RENO: I’m a firm believer that competition makes everyone run faster. Bill Rodgers, Amby Burfoot and Frank Shorter would be in the thick of it no matter which decade. They are competitors and will always run and train to win! The difference between now and then is the depth. There is just as much talent coming out of the high schools as before, but they don’t push as much at the college level and on the roads. The dropout rate is also higher at each level. When I was in high school we had at least 10 to 15 kids that could break 5 min for the mile down to mid 4:20’s. That depth continued into college and on to the roads, and we weren’t the only school with that kind of talent.
WM: What is your one runner Pet Peeve?
RENO: One pet peeve is runners that do the marathon to just do it and barely survive and the coaches that help them. A marathon should be respected and only done when prepared and enjoyed. A ½ marathon can be done very easily by running and walking. Why spend 5 to 6 hours to do something that hurts you so badly that you can barely walk? Running should last a life time and be for fitness; it’s not a fad.
WM: Thoughts on Boston Registration Process being changed and perhaps modifications?
RENO: I had been pushing for this process for 2 years now. Boston is about QUALIFYING and running with the best but that being said, I also believe that all people should have a chance to run it once in their lives if they are fit and can enjoy the race. Boston should have a small lottery of a 1000 for this. The charity runners should have a separate Boston Marathon if they have not qualified.
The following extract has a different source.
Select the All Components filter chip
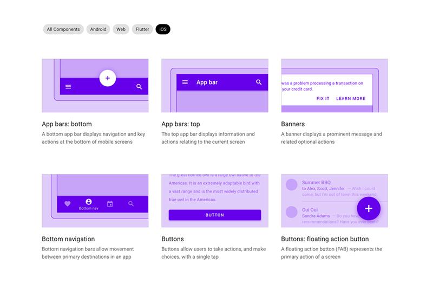This screenshot has width=433, height=289. tap(63, 29)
WM: Are you excited to turn 60 and set some records?
RENO: Yes, I am! I believe the 10 year age categories give new life to our running as we age and a new beginning. I have something to look forward to and enjoy!
WM: Favorite Marathon and Why?
RENO: The Boston Marathon! There is something special about Boston because of the qualifying time and for me personally. The week before the Boston Marathon in the Stirrat household is pretty wild. Boston is charged with an excitement you can feel and almost touch. I want to be the oldest person standing in the first coral one day!
WM: What do you attribute the ability to get after it later in life? Diet? Determination? DNA?
RENO: Now that is the million dollar question and it’s like a puzzle with many pieces. Yes, having good DNA helps, as does diet, determination and opportunity. The X factor is the right mental attitude. There are a lot of Olympic world class runners from the 70s and 80s who don’t run. Some it’s physical but for a lot it is the mental fatigue and the ability to accept that we all get slower with age. I use to use the 5 minute rule: if I didn’t break a 5 minute pace from a ½ marathon down, it wasn’t acceptable. Well, life, work and family get in the way, so you must adjust. I have had to adjust my time stands as a 40 year old and as a 50 year old. My effort remains the same.
WM: Seriously, how does it feel to beat guys younger than you in a 5K, HM, Marathon etc?
RENO: I don’t see age in front of me; I see runners. In what other sport can you line up with Olympic athletes young and old and actually compete against them? The other day I did a road mile. It was my first one ever and my first mile in over 30 years. At ¾ of a mile there were 3 women ahead of me, a Kenyan and two local women. I went after them and loved it!!!
WM: What advice do you have for someone that wants to take up the marathon later on in life?
RENO: Go for it, but don’t rush. Get some coaching so you are ready and can enjoy the experience and continue running for the rest of your life!